= Written problem =
Please print the stretch of the data below from the line containing "Cookies (289, 2535)" through the line containing "Politique RGPD (244, 2535)", reproducing each line verbatim and nothing else.

= Data provided =
*****
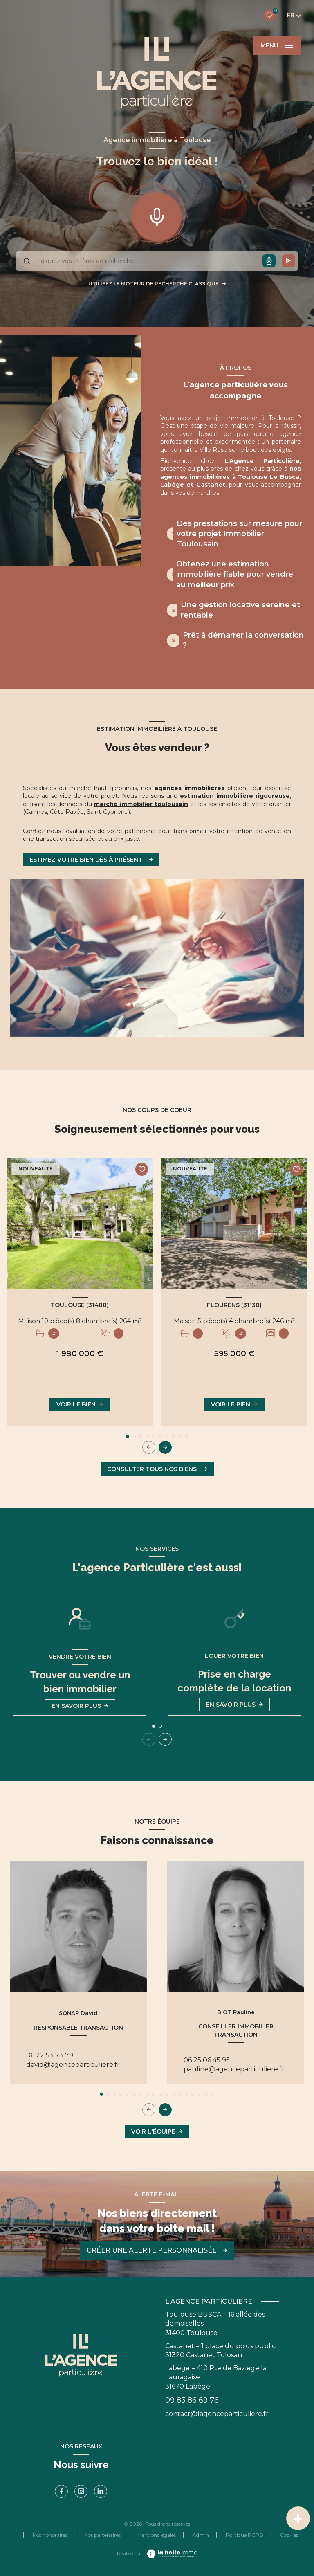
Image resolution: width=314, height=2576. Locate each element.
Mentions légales (156, 2535)
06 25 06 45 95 (207, 2060)
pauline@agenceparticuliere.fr (234, 2069)
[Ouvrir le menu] (277, 45)
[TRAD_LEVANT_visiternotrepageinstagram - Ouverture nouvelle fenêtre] (80, 2491)
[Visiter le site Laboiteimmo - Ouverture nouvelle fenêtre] (171, 2554)
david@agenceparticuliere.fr (73, 2064)
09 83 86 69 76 (192, 2400)
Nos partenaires (102, 2535)
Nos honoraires (50, 2535)
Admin (201, 2535)
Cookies (289, 2535)
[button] (165, 1447)
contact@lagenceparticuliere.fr (217, 2414)
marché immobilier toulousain (141, 804)
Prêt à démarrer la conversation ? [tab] (243, 640)
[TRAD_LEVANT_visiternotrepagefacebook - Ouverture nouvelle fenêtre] (61, 2491)
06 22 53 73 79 (49, 2055)
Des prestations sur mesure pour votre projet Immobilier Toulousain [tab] (239, 533)
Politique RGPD (244, 2535)
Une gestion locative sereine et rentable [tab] (240, 610)
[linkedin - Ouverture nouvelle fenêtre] (100, 2491)
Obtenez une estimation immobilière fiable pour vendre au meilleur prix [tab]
*****
= Exercise response =
Cookies (289, 2535)
[button] (165, 1447)
contact@lagenceparticuliere.fr (217, 2414)
marché immobilier toulousain (141, 804)
Prêt à démarrer la conversation ? [tab] (243, 640)
[TRAD_LEVANT_visiternotrepagefacebook - Ouverture nouvelle fenêtre] (61, 2491)
06 22 53 73 79 (49, 2055)
Des prestations sur mesure pour votre projet Immobilier Toulousain [tab] (239, 533)
Politique RGPD (244, 2535)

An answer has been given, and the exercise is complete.